Scripting and practicing responses is another useful tool for dealing with stressful events like a gunfight. According to Blair, having a preconceived idea of how to react can give people an idea of how to react, which is likely to be better thought out than anything the lizard brain could come up with at the time.
At the decisive moment, Blair recommends choices that will give people the chance to avoid the shooter if possible. If avoiding contact with a shooter isn’t an option, then Blair says denying the shooter access should be the next choice. For Blair, that could mean locking or barricading doors, or weighing escape options.
If all other options fail, Blair says it’s important to be ready to defend yourself.
“The bad guy is going to walk through the door, but ironically you want to be closer to where he walks in to have a chance to change that from a shot to a wrestling match,” Blair said. “They’re usually going to come in the door with the gun pointed, which gives you a bit of reaction time and an advantage to grab that gun and try to stop them from shooting people.”
Blair ended his presentation by explaining that many of the people behind the mass shootings commit their crimes out of a desire for notoriety. In order to prevent these shooters from achieving what they seek, it is important to focus on the atrocities they commit rather than the shooters themselves.
After the presentation, Reverend J. Alexander of the Central Christian Church made some remarks on the training.
“In my youth in the ministry, I wouldn’t have thought that was something one would ever need,” Alexander said. “If someone had told me that I would go to a workshop on church trespassing, awareness and safety, that I would go to a workshop on recognizing the signs and symptoms of an overdose of drugs and going to an FBI-run workshop about human trafficking, I would have said, “No, I’m never going to need to do any of those things.”

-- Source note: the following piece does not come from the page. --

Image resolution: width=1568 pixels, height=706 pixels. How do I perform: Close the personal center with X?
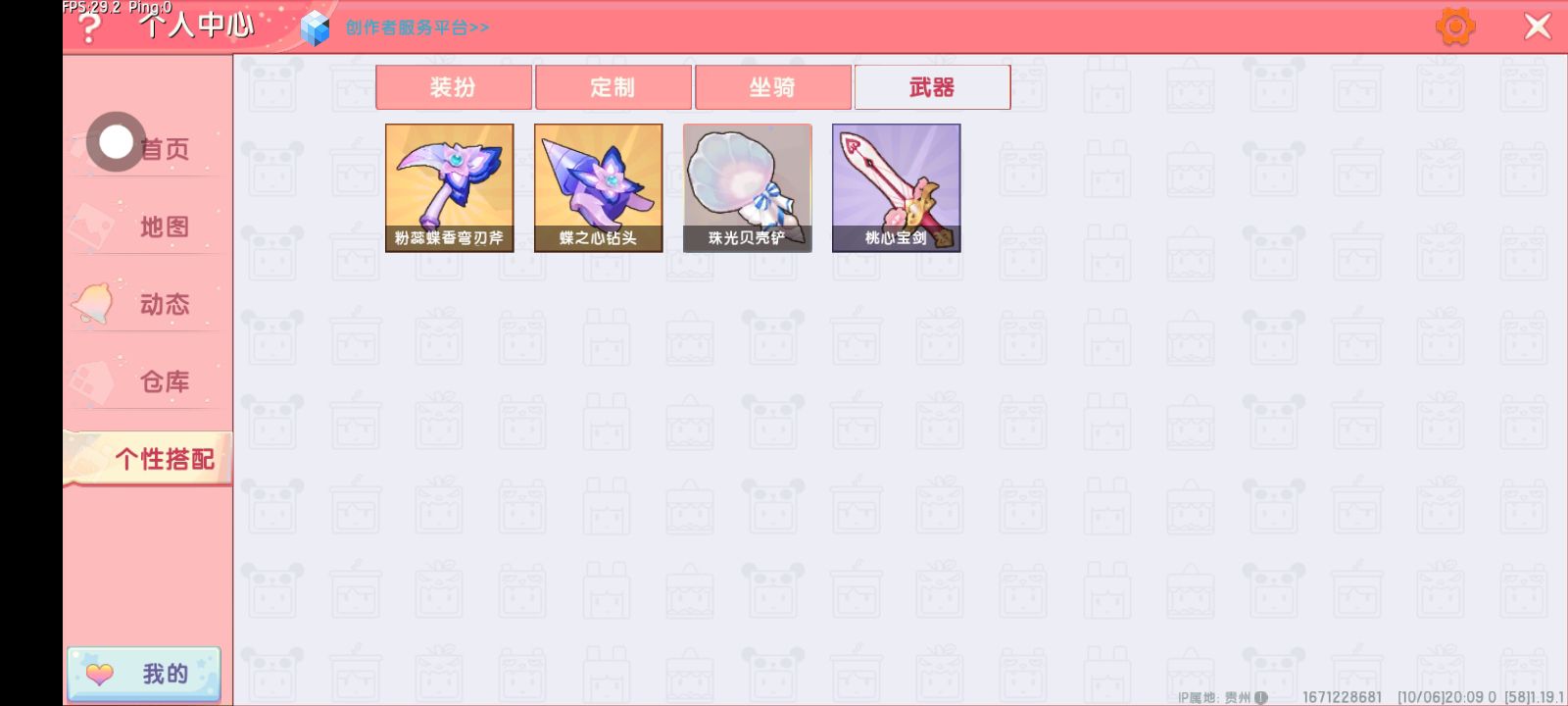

While it is tragic that people feel the need to attend these trainings and prepare for such atrocities, Alexander stressed that it is important and that trainings like this could save lives.
“We absolutely have things going on that we just need to be aware of, that we need to be prepared for,” Alexander said. “So often I think churches step back and want to think the best of people, but we have to be prepared.”
While the Texas School Safety Center presentation included a lot of important information, Alexander said he was always open to hosting a more in-depth workshop to help prepare people for the worst.
“I think we had a very good turnout tonight,” said Alexander. “And so I’m hoping to take the next step to have a more formal type of training. It’s quite intense.